• [SOURCE PASSAGE]:
>>>
R9170 Dura Ace disc - constant readjustment required

Discuss light weight issues concerning road bikes & parts.
hkgmatt
Posts: 6
Joined: Sun Apr 08, 2018 9:17 am

by hkgmatt

Hello everyone.

I have recently acquired my first disc brake equipped bike, after several decades of cycling with various types of rim brakes on road, mountain and touring bikes. I got a custom made Legend frameset with a Dura Ace R9170 groupset installed by my dealer.

The problem I have is this: After practically every outing involving hills, the disc starts rubbing and I need to readjust the front caliper to realign it with the rotor. Sometimes, but not always, the rotor is out of true in which case I straighten or replace it. But even if the rotor is not obviously out of true, the alignment seems to get messed up during each ride that has healthy descents. Sometimes I only notice the rubbing a while after the ride, when the rotor has cooled down.

I'm a heavy rider (90+ kg) and ride some steep descents (exceeding 12%) which require a lot of braking but I'm using decent braking techniques (avoid dragging the brake, alternate front and rear brake) and I'm really frustrated that the brakes are so fiddly. I wanted to take the bike to a Gran Fondo but do not want to experience the rubbing midway.
<<<
• [DATASET EXCERPT]:
>>>
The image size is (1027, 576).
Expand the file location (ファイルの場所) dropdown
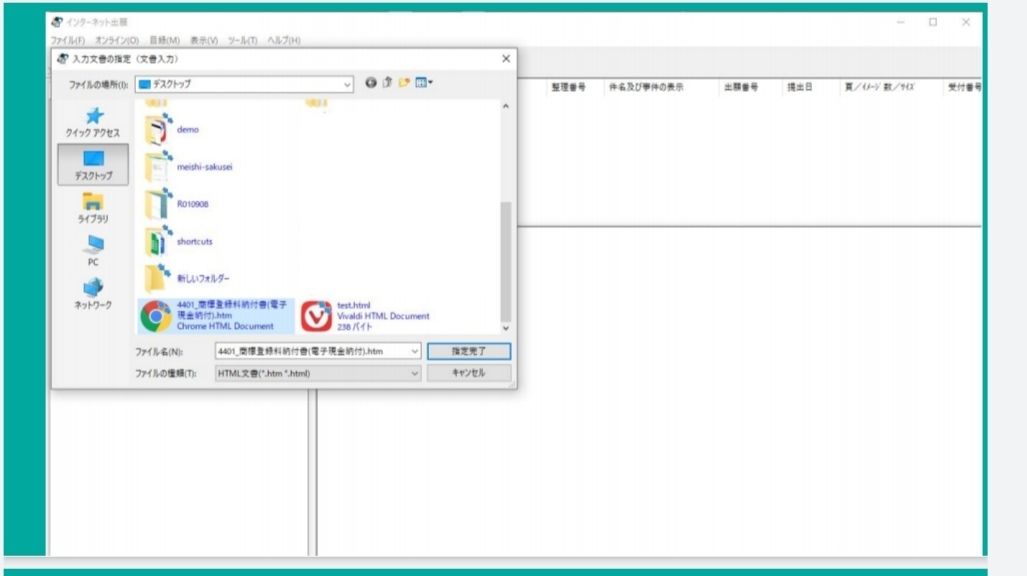[x=347, y=84]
<<<
• [SHORT TASK A]:
Please answer these about the forum post on disc brakes:
(i) Which groupset did the dealer install on the frameset?
(ii) How much does the poster weigh?
(iii) What event did the poster want to take the bike to?
• [SHORT TASK B]: Print the part of the forum post on disc brakes that starts with "Hello everyone." and goes on through "has cooled down.".

• [TASK OUTPUT A]:
(i) A Dura Ace R9170 groupset.
(ii) More than 90 kg.
(iii) A Gran Fondo.

• [TASK OUTPUT B]:
Hello everyone.

I have recently acquired my first disc brake equipped bike, after several decades of cycling with various types of rim brakes on road, mountain and touring bikes. I got a custom made Legend frameset with a Dura Ace R9170 groupset installed by my dealer.

The problem I have is this: After practically every outing involving hills, the disc starts rubbing and I need to readjust the front caliper to realign it with the rotor. Sometimes, but not always, the rotor is out of true in which case I straighten or replace it. But even if the rotor is not obviously out of true, the alignment seems to get messed up during each ride that has healthy descents. Sometimes I only notice the rubbing a while after the ride, when the rotor has cooled down.